There is no reference to the Democratic Convention of 1924, known to history as the "Klanbake." The 103-ballot convention was held in Madison Square Garden. Hundreds of delegates were members of the Ku Klux Klan, the Klan so powerful that a plank condemning Klan violence was defeated outright. To celebrate, the Klan staged a rally with 10,000 hooded Klansmen in a field in New Jersey directly across the Hudson from the site of the convention.
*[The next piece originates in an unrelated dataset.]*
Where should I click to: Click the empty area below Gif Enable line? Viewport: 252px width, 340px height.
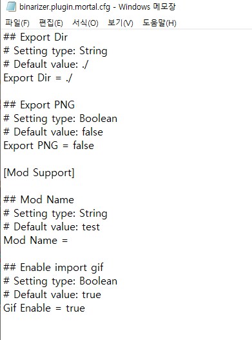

Attended by hundreds of cheering convention delegates, the rally featured burning crosses and calls for violence against African-Americans and Catholics.

There is no reference to the fact that it was Democrats who segregated the federal government, at the direction of President Woodrow Wilson upon taking office in 1913. There \is a reference to the fact that President Harry Truman integrated the military after World War II.

There is reference to the fact that Democrats created the Federal Reserve Board, passed labor and child welfare laws, and created Social Security with Wilson's New Freedom and FDR's New Deal.

There is no mention that these programs were created as the result of an agreement to ignore segregation and the lynching of blacks. Neither is there a reference to the thousands of local officials, state legislators, state governors, U.S. congressmen and U.S. senators who were elected as supporters of slavery and then segregation between 1800 and 1965. Nor is there reference to the deal with the devil that left segregation and lynching as a way of life in return for election support for three post-Civil War Democratic presidents, Grover Cleveland, Woodrow Wilson and Franklin Roosevelt.

There is no reference that three-fourths of the opposition to the 1964 Civil Rights Bill in the U.S. House came from Democrats, or that 80% of the "nay" vote in the Senate came from Democrats. Certainly there is no reference to the fact that the opposition included future Democratic Senate leader Robert Byrd of West Virginia (a former Klan member) and Tennessee Senator Albert Gore Sr., father of Vice President Al Gore.

Last but certainly not least, there is no reference to the fact that Birmingham, Ala., Public Safety Commissioner Bull Connor, who infamously unleashed dogs and fire hoses on civil rights protestors, was in fact--yes indeed--a member of both the Democratic National Committee and the Ku Klux Klan.